### [Text section]
* START *
Similar to the previous study, Guessi et al. [17] investigate the modeling of software architectures for embedded systems. However, this study focuses on architecture description languages (ADLs), as well as the concerns (e.g., quality attributes) being addressed and information (e.g., components, events) being represented in the designed architectures. The investigation was performed via a SLR based on the guidelines of Kitchenham and Charters [9]. The results suggest that UML is the most common language, while safety is the concern that is more often addressed. Despite the variety of approaches that currently exist, the results also suggest that more attention should be placed on the description of embedded system architectures. Among the reasons, Guessi et al. argue that there is a lack of consensus about the most adequate approach(es) for describing architecture, as well as whether existing approaches are sufficient for representing the variety of embedded systems.

Nakagawa et al. [18] present the state of the art on architecting approaches for systems of systemsFootnote 1 (SoS), of which CES are among the most common examples. For that, an SLR based on the guidelines of Kitchenham and Charters [9] was performed, investigating the creation, representation, evaluation and evolution of these architectures. The results suggest the existence of several approaches, although most of them lack maturity and are neither adequately adapted nor widely adopted. In addition, several application domains (e.g., avionics and space) and quality attributes (e.g., security, reliability and performance) are common between SoS and CES.

2.4 Comparative Analysis

After presenting related work, it is important to highlight the differences between these studies and our work. To illustrate these differences, we compare them w.r.t. six characteristics (Table 1): review type; number of included primary studies; whether the study focuses on CES or is only indirectly related (i.e., with partial applicability to CES); whether it considered quality attributes (QA) in the investigation; whether it considered application domains in the investigation; and the main topic of the investigation. The review type is an indication of whether the study presents an overview or a detailed analysis over the main topic (SMS) or it examines more in-depth research questions (SLR). As presented in Table 1, three other SMSs were performed, although they were focused in different, yet related, topics. However, these three studies were not focused on CESs, which reinforces the purpose of our study, as it complements existing knowledge. Other important aspects of our study include the larger body of knowledge that has been investigated (due to the broader topic of research), as well as the consideration of quality attributes and application domains in the investigation. CESs are used in a variety of application domains and multiple factors affect the decision-making to select or reuse a design approach. Quality constraints are among the most relevant factors, as also suggested by related work [8, 17, 18]. Application domains may also play an important role, as each domain groups a set of common requirements, that are in turn related to specific quality attributes [8].

Table 1. Comparison between related work and our study.

3 Review Methodology

Systematic Mapping Studies (SMSs) and Systematic Literature Reviews (SLRs) have been broadly adopted as systematic research methods to aggregate knowledge. As this study aims to outline the state-of-the-art on design approaches for CES in a broad sense, we decided to perform an SMS [15]. The rest of this section describes the protocol of our SMS, based on the guidelines of Petersen et al. [15].

3.1 Research Scope

The goal of this SMS is described using the Goal-Question-Metrics (GQM) approach [19], as follows: “analyze existing software engineering literature for the purpose of characterizing the state of the art with respect to approaches (e.g., processes, methods and tools) for designing critical embedded systems from the point of view of researchers and practitioners in the context of software-intensive systems engineering”. Based on the goal we defined the following research questions (RQs):

  • RQ1 - What are the proposed approaches for designing CES?
* END *
### [Exercise instructions]
Please answer from the text on critical embedded systems design: according to Guessi et al., which concern is most often addressed in embedded system architectures?

### [Supplied material]
* START *
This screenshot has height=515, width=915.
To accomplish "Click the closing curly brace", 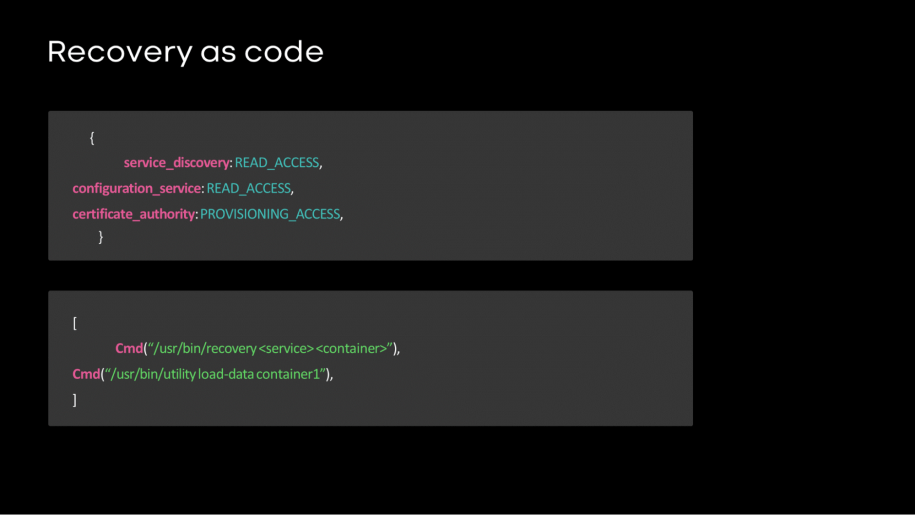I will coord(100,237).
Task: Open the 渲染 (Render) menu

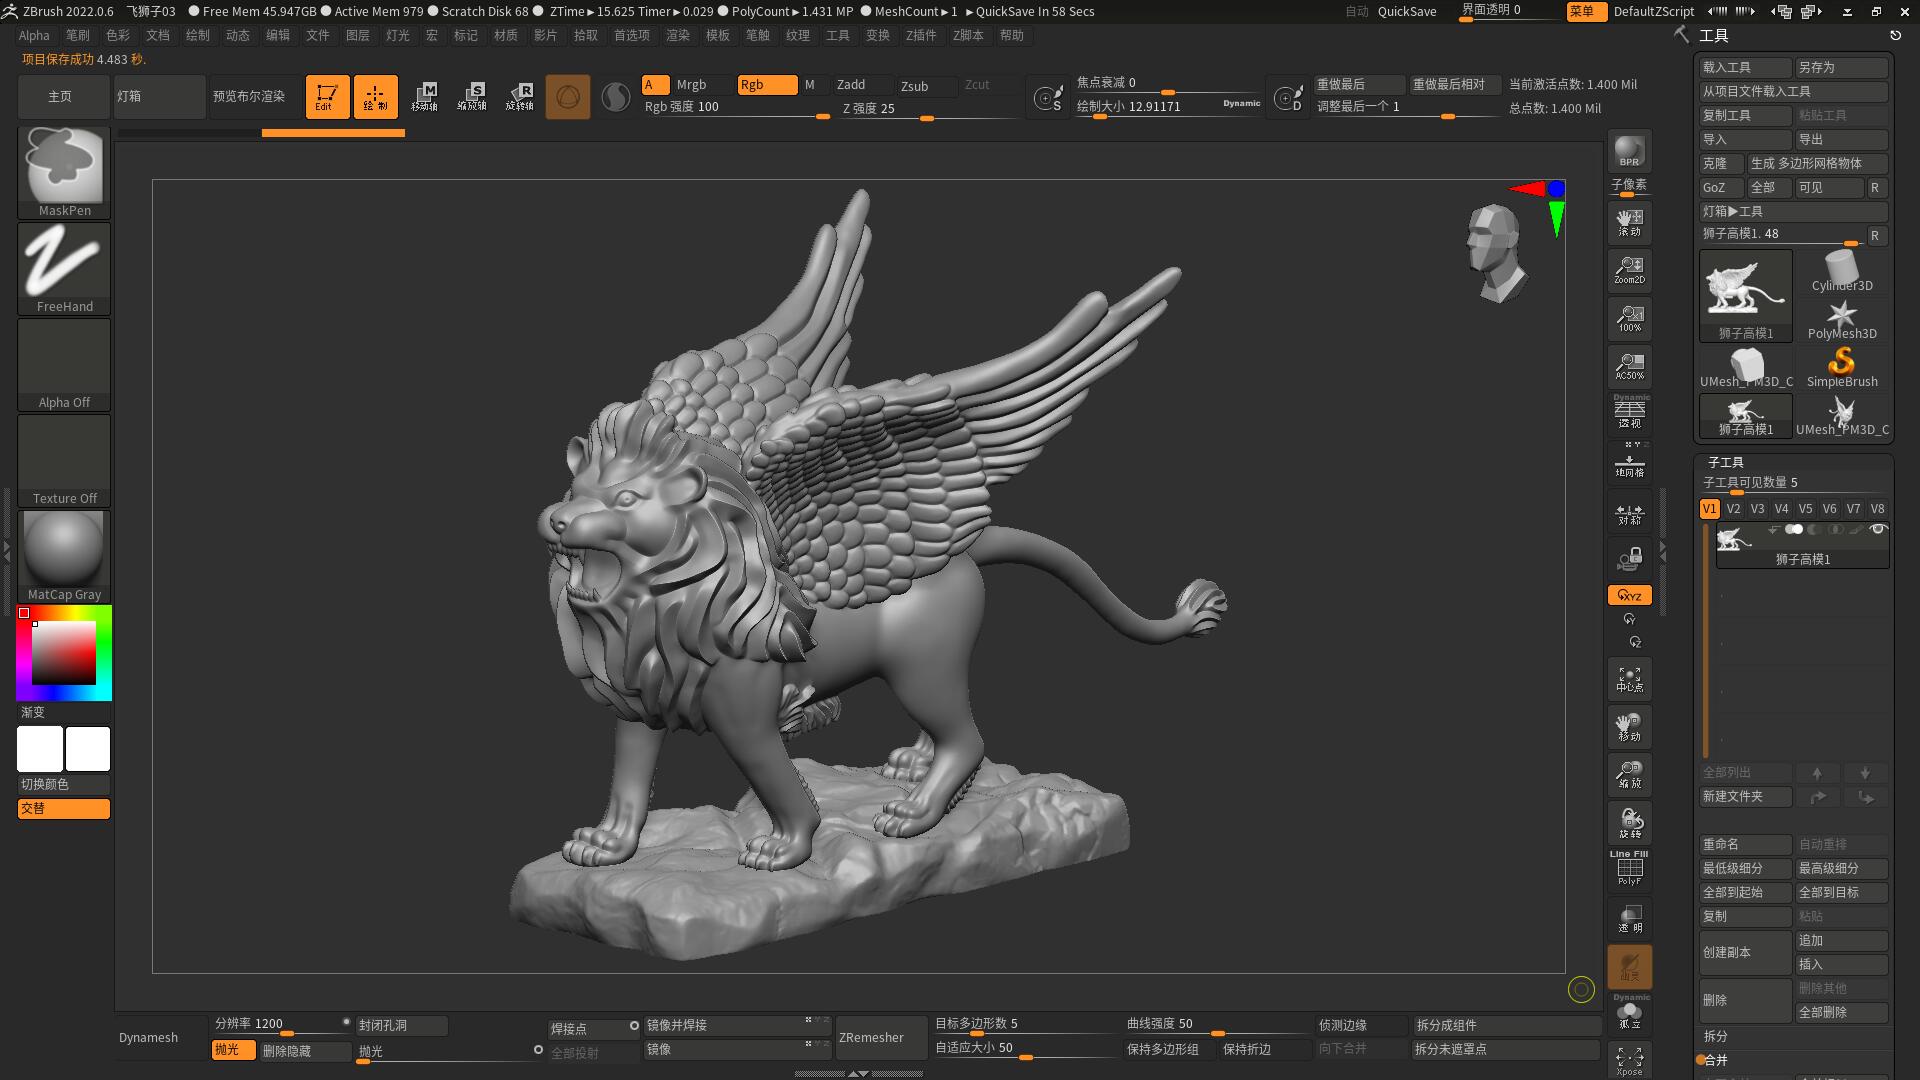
* END *
### [The solution]
Safety.